We all have been hearing from the childhood of such things as love, peace, charity, equality and universal brotherhood; but these have become to us mere words without meaning, words that we repeat like parrots. Some ignorant people took those words to play with them and they made religion a mere play with words and not a thing to be carried in practice. It has become part of patriotism to profess a certain religion; and patriotism is always partial. To bring harmony to religion is always very difficult.
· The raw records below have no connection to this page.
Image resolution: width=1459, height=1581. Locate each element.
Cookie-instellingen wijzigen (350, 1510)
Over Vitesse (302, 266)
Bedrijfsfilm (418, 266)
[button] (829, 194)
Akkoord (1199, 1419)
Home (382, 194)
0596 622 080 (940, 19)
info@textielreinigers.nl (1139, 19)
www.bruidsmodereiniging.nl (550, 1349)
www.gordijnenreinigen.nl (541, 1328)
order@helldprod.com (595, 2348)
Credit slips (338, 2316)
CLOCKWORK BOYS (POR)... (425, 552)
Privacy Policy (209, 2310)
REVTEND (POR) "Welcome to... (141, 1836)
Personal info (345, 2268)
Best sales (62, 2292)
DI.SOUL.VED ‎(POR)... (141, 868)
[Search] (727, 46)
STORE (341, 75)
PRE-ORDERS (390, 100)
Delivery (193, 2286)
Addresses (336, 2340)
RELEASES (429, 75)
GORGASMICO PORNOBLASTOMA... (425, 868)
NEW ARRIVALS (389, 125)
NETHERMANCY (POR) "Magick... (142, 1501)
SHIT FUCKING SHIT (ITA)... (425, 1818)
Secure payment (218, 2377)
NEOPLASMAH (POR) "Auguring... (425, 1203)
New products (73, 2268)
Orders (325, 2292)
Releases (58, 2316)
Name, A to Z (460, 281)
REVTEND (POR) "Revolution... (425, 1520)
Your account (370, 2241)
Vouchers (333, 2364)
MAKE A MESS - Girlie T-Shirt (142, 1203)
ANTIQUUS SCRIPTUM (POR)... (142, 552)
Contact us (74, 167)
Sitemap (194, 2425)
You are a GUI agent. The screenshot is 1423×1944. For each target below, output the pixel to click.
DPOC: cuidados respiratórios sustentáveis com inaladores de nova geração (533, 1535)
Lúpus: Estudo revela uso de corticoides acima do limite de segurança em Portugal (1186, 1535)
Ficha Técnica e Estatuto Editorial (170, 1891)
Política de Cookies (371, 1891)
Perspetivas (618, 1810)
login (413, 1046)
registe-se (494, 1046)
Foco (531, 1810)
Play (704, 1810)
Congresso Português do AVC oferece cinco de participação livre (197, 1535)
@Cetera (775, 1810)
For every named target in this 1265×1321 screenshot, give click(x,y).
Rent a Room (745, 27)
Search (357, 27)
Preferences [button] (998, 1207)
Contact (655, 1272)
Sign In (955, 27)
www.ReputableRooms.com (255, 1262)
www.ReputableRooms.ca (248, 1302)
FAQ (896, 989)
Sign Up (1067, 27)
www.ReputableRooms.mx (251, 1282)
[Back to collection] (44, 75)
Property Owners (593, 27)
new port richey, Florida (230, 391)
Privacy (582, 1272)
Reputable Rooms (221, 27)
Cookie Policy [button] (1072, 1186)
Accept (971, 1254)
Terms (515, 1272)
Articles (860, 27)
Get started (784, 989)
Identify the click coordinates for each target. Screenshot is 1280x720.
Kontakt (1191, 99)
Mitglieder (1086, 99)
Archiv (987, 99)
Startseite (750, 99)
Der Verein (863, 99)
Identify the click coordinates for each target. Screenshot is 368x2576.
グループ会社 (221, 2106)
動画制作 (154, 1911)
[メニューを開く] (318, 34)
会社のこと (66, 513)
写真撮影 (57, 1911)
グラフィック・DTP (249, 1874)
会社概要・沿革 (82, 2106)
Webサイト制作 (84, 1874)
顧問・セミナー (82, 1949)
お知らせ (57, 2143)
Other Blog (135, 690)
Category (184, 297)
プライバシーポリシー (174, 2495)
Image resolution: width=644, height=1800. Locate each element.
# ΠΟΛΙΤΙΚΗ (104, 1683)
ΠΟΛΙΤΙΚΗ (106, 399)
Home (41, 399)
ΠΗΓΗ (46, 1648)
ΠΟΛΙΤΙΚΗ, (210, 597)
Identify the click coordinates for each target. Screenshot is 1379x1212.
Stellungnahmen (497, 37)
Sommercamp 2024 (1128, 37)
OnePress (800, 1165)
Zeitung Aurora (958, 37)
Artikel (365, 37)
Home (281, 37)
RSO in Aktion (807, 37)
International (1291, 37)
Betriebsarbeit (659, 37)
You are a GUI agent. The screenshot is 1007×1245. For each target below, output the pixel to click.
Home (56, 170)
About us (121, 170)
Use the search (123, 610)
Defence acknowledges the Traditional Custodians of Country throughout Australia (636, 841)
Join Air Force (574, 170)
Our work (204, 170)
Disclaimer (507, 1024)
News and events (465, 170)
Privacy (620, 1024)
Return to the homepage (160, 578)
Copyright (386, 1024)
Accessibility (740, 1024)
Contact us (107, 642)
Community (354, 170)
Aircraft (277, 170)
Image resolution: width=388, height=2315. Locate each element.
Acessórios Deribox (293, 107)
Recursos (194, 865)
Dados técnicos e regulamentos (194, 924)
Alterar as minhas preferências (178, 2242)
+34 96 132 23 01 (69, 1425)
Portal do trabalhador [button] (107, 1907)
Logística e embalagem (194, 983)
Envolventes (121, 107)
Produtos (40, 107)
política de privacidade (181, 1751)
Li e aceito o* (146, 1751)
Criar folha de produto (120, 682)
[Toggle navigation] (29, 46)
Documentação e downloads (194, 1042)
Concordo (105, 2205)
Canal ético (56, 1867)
We see that every religion there is in three parts. First there is philosophy – which presents the whole scope of that religion, setting forth its basic principles, its goals, and the means of reaching that goal. The second part is the mythology – which is philosophy made concrete. It consists of legends relating to the lives of people or of supernatural beings. Basically these are stories of supernatural beings made around the philosophy. The third part is Ritual – This is still more concrete and is made up of forms and ceremonies, various physical attitudes, flowers and incense and many other things that appeal to the senses.
But so far all the plans of religious harmony that have been tried, while proposing to take in all the various views of religion, have in practice tried to bind them all down to few doctrines, and so have produced more new sects, fighting, struggling and pushing against each other. We all human beings should join together in our minds for the Realization of ONE GOD and call it UNIVERSAL RELIGION.